Records:
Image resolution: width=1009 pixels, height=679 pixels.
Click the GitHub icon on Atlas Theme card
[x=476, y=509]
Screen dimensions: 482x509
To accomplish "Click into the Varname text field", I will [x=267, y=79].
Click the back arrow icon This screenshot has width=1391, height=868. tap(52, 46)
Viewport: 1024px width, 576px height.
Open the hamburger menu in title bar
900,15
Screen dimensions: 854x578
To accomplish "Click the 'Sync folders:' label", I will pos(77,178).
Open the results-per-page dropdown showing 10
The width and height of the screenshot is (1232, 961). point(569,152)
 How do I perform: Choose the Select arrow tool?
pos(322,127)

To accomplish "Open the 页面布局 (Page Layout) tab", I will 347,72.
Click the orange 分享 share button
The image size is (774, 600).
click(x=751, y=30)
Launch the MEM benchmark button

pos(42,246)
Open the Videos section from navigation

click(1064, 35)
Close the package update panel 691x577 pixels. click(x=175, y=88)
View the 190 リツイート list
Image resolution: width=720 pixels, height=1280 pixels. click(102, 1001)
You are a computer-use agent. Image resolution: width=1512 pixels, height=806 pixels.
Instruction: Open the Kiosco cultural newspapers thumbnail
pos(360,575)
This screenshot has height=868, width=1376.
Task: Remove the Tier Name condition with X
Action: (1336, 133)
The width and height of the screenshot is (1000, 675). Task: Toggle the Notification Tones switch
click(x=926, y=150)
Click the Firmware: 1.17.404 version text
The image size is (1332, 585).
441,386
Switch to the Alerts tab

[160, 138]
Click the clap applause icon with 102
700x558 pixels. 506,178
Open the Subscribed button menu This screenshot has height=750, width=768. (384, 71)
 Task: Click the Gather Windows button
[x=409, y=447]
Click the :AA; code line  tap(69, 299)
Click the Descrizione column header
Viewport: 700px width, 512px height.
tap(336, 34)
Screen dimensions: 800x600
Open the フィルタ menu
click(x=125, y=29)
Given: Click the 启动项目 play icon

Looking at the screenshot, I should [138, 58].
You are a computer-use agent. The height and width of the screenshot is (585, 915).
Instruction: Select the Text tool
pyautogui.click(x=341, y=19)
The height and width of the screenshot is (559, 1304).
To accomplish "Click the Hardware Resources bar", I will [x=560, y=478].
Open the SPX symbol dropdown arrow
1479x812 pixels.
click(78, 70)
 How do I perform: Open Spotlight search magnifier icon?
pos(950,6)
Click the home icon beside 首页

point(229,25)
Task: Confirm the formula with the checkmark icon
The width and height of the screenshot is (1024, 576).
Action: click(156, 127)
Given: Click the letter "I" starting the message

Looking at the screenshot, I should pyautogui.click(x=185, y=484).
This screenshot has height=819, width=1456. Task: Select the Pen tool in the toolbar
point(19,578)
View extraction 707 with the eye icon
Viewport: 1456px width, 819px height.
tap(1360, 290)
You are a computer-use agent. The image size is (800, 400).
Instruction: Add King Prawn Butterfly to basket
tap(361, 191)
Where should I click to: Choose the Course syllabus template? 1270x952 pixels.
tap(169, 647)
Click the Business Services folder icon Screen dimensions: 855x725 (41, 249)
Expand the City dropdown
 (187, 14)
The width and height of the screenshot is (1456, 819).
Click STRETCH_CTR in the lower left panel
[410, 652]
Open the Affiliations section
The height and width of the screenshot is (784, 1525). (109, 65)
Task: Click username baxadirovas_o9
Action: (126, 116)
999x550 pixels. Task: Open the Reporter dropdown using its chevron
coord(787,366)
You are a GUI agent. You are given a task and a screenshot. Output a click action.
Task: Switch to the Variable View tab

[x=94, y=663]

YOUR OBJECTIVE: Repeat the entries above word for word, beginning with the line that contains "You are a computer-use agent. Image" and ending with the line that contains "click(x=125, y=29)", including both of those lines.

REPLY TO THE EXERCISE:
You are a computer-use agent. Image resolution: width=1512 pixels, height=806 pixels.
Instruction: Open the Kiosco cultural newspapers thumbnail
pos(360,575)
This screenshot has height=868, width=1376.
Task: Remove the Tier Name condition with X
Action: (1336, 133)
The width and height of the screenshot is (1000, 675). Task: Toggle the Notification Tones switch
click(x=926, y=150)
Click the Firmware: 1.17.404 version text
The image size is (1332, 585).
441,386
Switch to the Alerts tab

[160, 138]
Click the clap applause icon with 102
700x558 pixels. 506,178
Open the Subscribed button menu This screenshot has height=750, width=768. (384, 71)
 Task: Click the Gather Windows button
[x=409, y=447]
Click the :AA; code line  tap(69, 299)
Click the Descrizione column header
Viewport: 700px width, 512px height.
tap(336, 34)
Screen dimensions: 800x600
Open the フィルタ menu
click(x=125, y=29)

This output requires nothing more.